The online petition states that “as law abiding citizens our rights have been taken away under the pretext of the pandemic”.
It gained momentum after Minister of Cooperative Governance Nkosazana Dlamini-Zuma backtracked on a previous proposal to unban cigarette sales from 1 May.
Dlamini-Zuma defended the decision, saying 2,000 people who engaged the government were against the sale of cigarettes under level 4 of the lockdown.
She added that cigarettes are often shared in poorer communities, which will increase the transmission of COVID-19.
The backlash online was swift, with many commentators arguing it simply encourages the illegal cigarette trade.
“Illicit cigarettes are flooding the market at massively inflated prices, delivering no tax to the country and actively increasing the movement of people,” the petition argues.
It added that the financial impact of the cigarette ban is also devastating, as it costs the country R35 million a day in lost excise revenues.
Legal action looming
The Fair-Trade Independent Tobacco Association (FITA) said the regulations have resulted in criminals involved in the illicit trade of cigarettes taking advantage of a desperate market.

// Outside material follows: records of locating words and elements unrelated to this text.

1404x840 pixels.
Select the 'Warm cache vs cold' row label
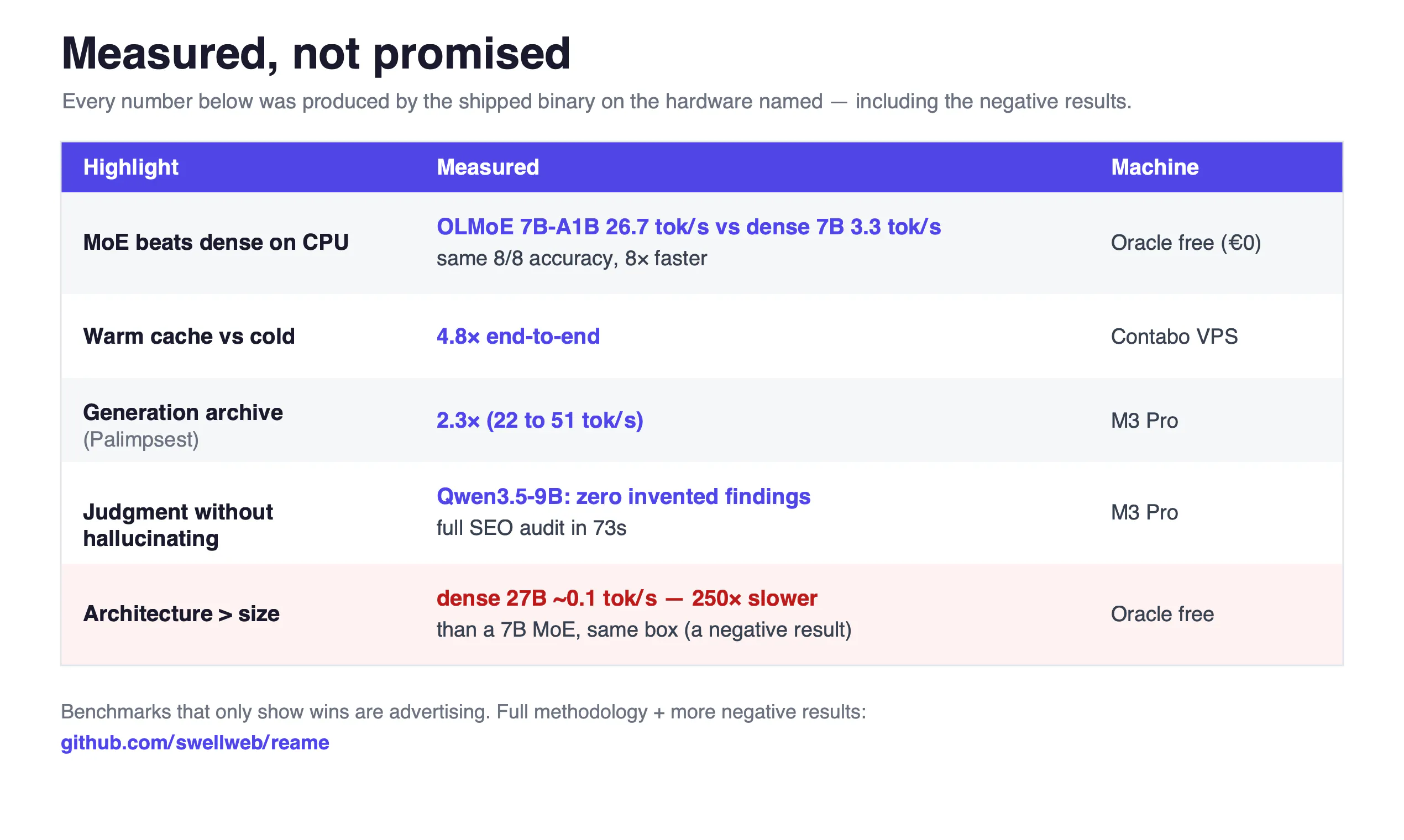tap(189, 336)
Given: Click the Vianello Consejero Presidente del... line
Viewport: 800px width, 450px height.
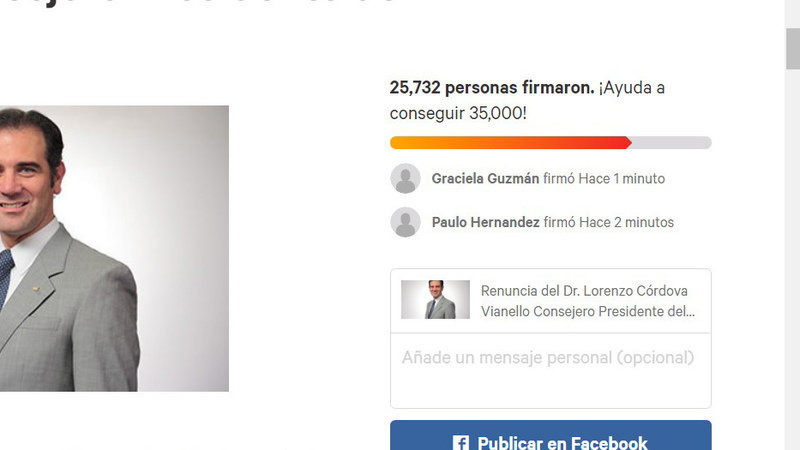Looking at the screenshot, I should pyautogui.click(x=588, y=311).
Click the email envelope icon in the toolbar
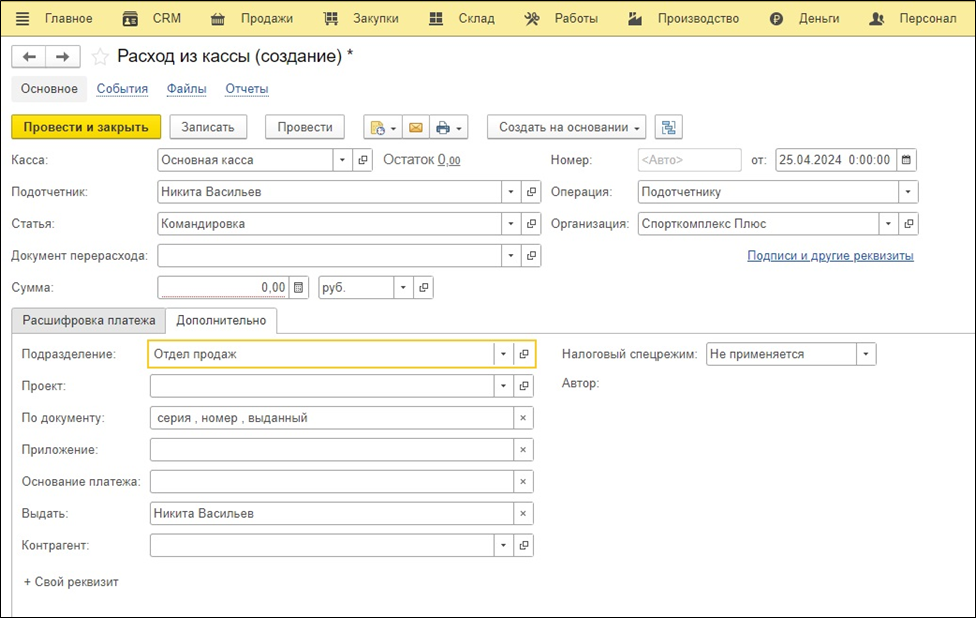The height and width of the screenshot is (618, 976). coord(414,127)
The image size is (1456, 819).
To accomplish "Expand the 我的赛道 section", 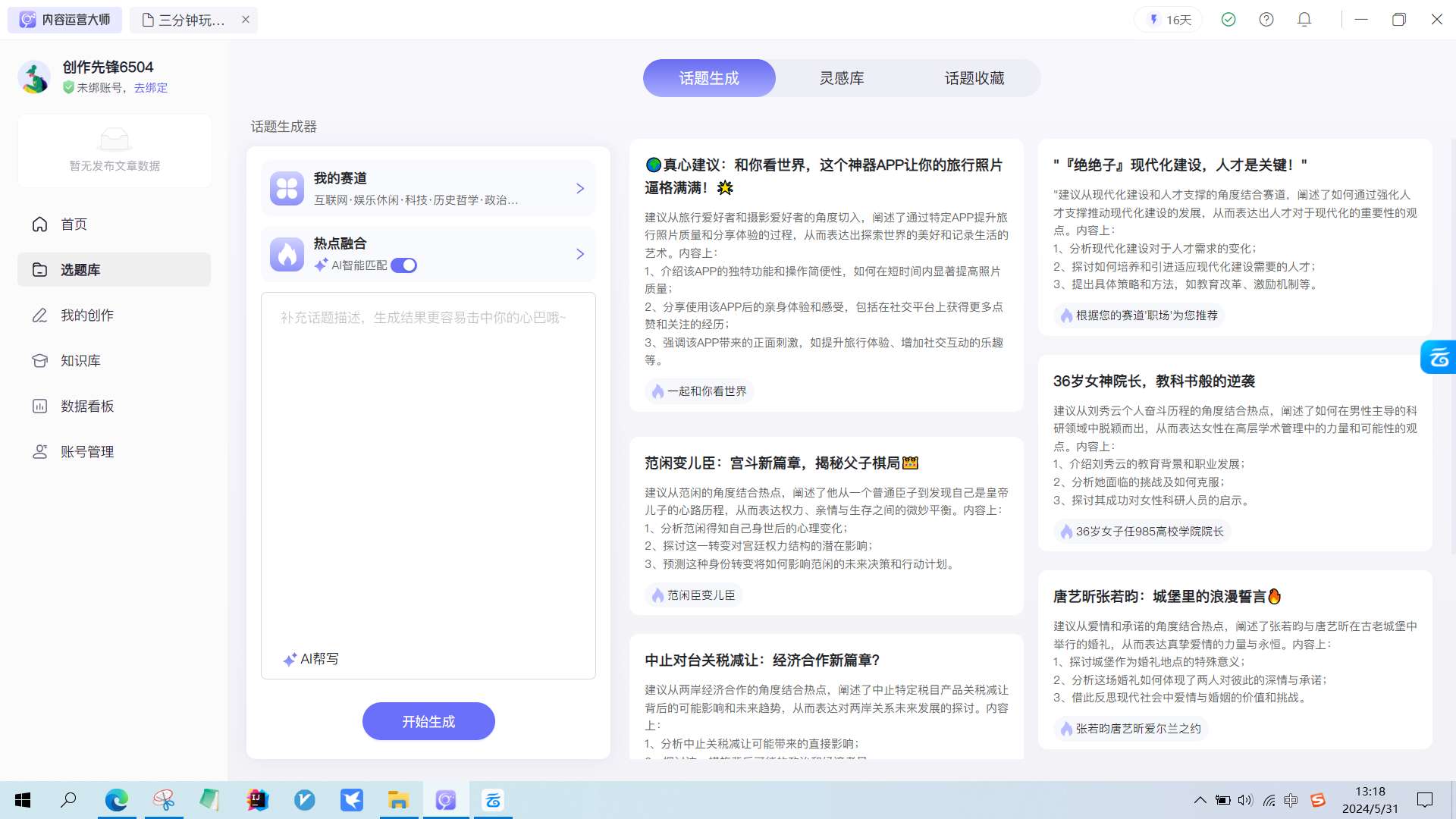I will pos(580,188).
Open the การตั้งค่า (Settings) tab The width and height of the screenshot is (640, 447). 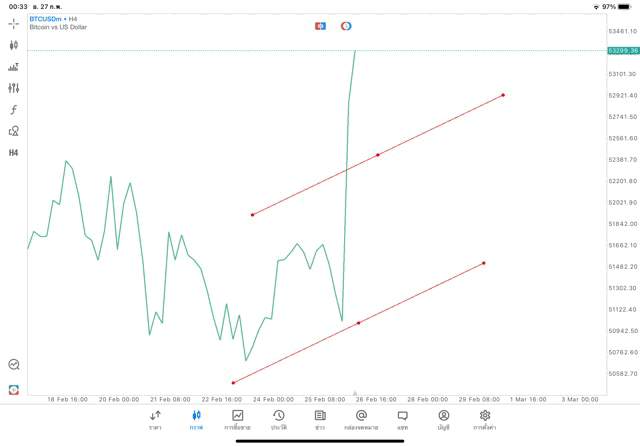485,419
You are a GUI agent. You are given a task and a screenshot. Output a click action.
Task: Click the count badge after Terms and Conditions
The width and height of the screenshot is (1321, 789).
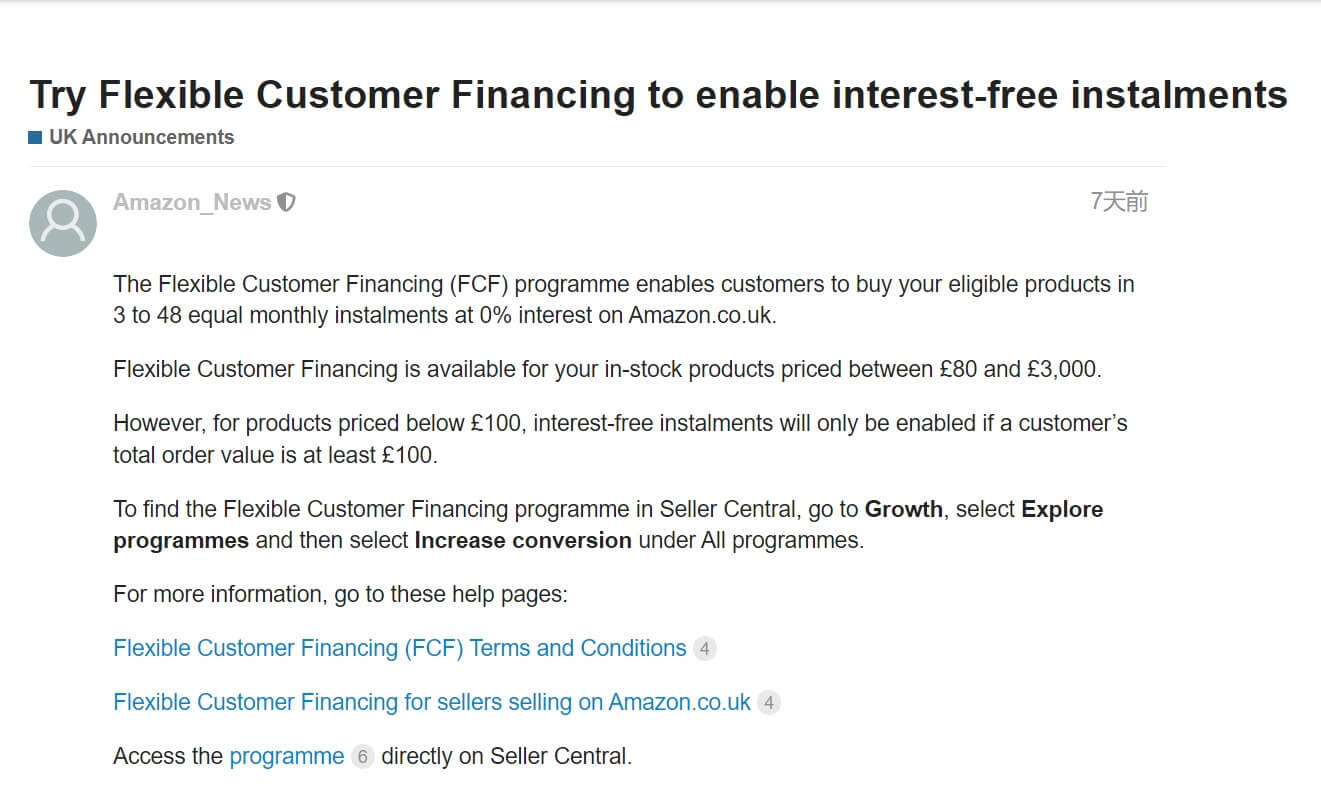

The knock-on effect is a loss in tax revenues which are desperately needed to fight the impact of the coronavirus outbreak.
FITA previously urged the government to reconsider the prohibition on the sale of cigarettes and authorise their sale in retail stores, spaza shops, and petrol stations.
FITA chairperson Sinenhlanhla Mnguni said they will now fight the government’s ban on cigarette sales in court.
He previously said cigarette sales will save jobs, increase tax revenue, stimulate the economy, and decrease the psychological impact of the lockdown on people.